Finds the shortest (cheapest) path between two services.

Supports semiring-parameterised weights: pass :zero, :add, and :compare to define "shortest" in terms of cost, latency, or any custom metric.

Returns {:ok, path} where path has .nodes and .weight, or :error if no path exists.

## Options

* `:zero`  identity element for the weight type (default: `0`)
* `:add`  function to combine two weights (default: `&Kernel.+/2`)
* `:compare`  function returning `:lt`, `:eq`, `:gt` (default: `&Yog.Utils.compare/2`)

## Examples

  iex> system =
  ...>   Choreo.new()
  ...>   |> Choreo.add_service(:api)
  ...>   |> Choreo.add_service(:auth)
  ...>   |> Choreo.add_database(:db)
  ...>   |> Choreo.connect(:api, :auth, cost: 5)
  ...>   |> Choreo.connect(:auth, :db, cost: 10)
  iex> {:ok, path} = Choreo.Analysis.shortest_path(system, :api, :db)
  iex> path.nodes
  [:api, :auth, :db]
  iex> path.weight
  15

This analysis answers the question: "What is the fastest or cheapest route between two services?"
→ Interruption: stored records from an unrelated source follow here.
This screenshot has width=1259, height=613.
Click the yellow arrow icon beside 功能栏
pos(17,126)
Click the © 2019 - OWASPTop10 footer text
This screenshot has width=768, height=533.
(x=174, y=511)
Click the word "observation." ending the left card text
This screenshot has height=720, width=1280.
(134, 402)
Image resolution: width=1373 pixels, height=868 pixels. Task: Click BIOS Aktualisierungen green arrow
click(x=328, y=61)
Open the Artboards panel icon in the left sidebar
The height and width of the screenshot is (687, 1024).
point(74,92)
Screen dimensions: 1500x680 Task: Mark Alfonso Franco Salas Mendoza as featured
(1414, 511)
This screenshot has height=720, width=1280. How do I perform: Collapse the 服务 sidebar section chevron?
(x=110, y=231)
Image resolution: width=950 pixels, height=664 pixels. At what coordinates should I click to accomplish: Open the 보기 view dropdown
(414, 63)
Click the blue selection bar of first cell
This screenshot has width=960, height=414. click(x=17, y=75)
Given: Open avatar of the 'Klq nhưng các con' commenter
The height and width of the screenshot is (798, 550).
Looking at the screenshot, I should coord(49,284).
single_points_of_failure(system)

@spec single_points_of_failure(Choreo.t()) :: %{
  nodes: [Yog.node_id()],
  edges: [{Yog.node_id(), Yog.node_id()}]
}

Identifies single points of failure in the architecture.

Returns a map with:

* `:nodes`  articulation points: services whose removal would
  partition the system into disconnected components
* `:edges`  bridge edges: connections whose removal would split
  the system

Uses Tarjan's algorithm on an undirected view of the graph.

## Examples

  iex> system =
  ...>   Choreo.new()
  ...>   |> Choreo.add_service(:api)
  ...>   |> Choreo.add_service(:auth)
  ...>   |> Choreo.add_database(:db)
  ...>   |> Choreo.connect(:api, :auth)
  ...>   |> Choreo.connect(:auth, :db)
  iex> result = Choreo.Analysis.single_points_of_failure(system)
  iex> result.nodes
  [:auth]
  iex> result.edges
  [{:api, :auth}, {:auth, :db}]

This analysis answers the question: "Which services or links would take down the whole system if they failed?"

strongly_connected_components(system)

@spec strongly_connected_components(Choreo.t()) :: [[Yog.node_id()]]

Returns the strongly-connected components of the system.

Each component is a list of node IDs that are mutually reachable. Single-node components indicate nodes that are not part of a cycle.

## Examples

  components = Choreo.Analysis.strongly_connected_components(system)

This analysis answers the question: "Which services are mutually dependent?"

topological_sort(system)

@spec topological_sort(Choreo.t()) :: {:ok, [Yog.node_id()]} | {:error, String.t()}

Returns a topological ordering of the system nodes.

This is useful for determining execution order in data-flow pipelines. The system graph must be a DAG; if cycles exist, {:error, reason} is returned.

## Examples

  iex> system =
  ...>   Choreo.new()
  ...>   |> Choreo.add_service(:ingest)
  ...>   |> Choreo.add_service(:transform)
  ...>   |> Choreo.add_service(:store)
  ...>   |> Choreo.add_dataflow(:ingest, :transform)
  ...>   |> Choreo.add_dataflow(:transform, :store)
  iex> {:ok, order} = Choreo.Analysis.topological_sort(system)
  iex> order
  [:ingest, :transform, :store]

This analysis answers the question: "In what order should I deploy or initialise services?"

validate(system)

@spec validate(Choreo.t()) :: [{:error | :warning, String.t()}]

Validates the system architecture and returns a list of issues.

Checks for:

* isolated nodes (no connections)
* single points of failure (articulation points)
* cycles in a directed system
* bridge edges (single connection between components)

Returns a list of {severity, message} tuples.

## Examples

  iex> system =
  ...>   Choreo.new()
  ...>   |> Choreo.add_service(:api)
  ...>   |> Choreo.add_service(:auth)
  ...>   |> Choreo.add_database(:db)
  ...>   |> Choreo.connect(:api, :auth)
  ...>   |> Choreo.connect(:auth, :db)
  iex> [{_severity, msg} | _rest] = Choreo.Analysis.validate(system)
  iex> String.contains?(msg, "Bridge edges")
  true

This analysis answers the question: "Is my architecture structurally sound?"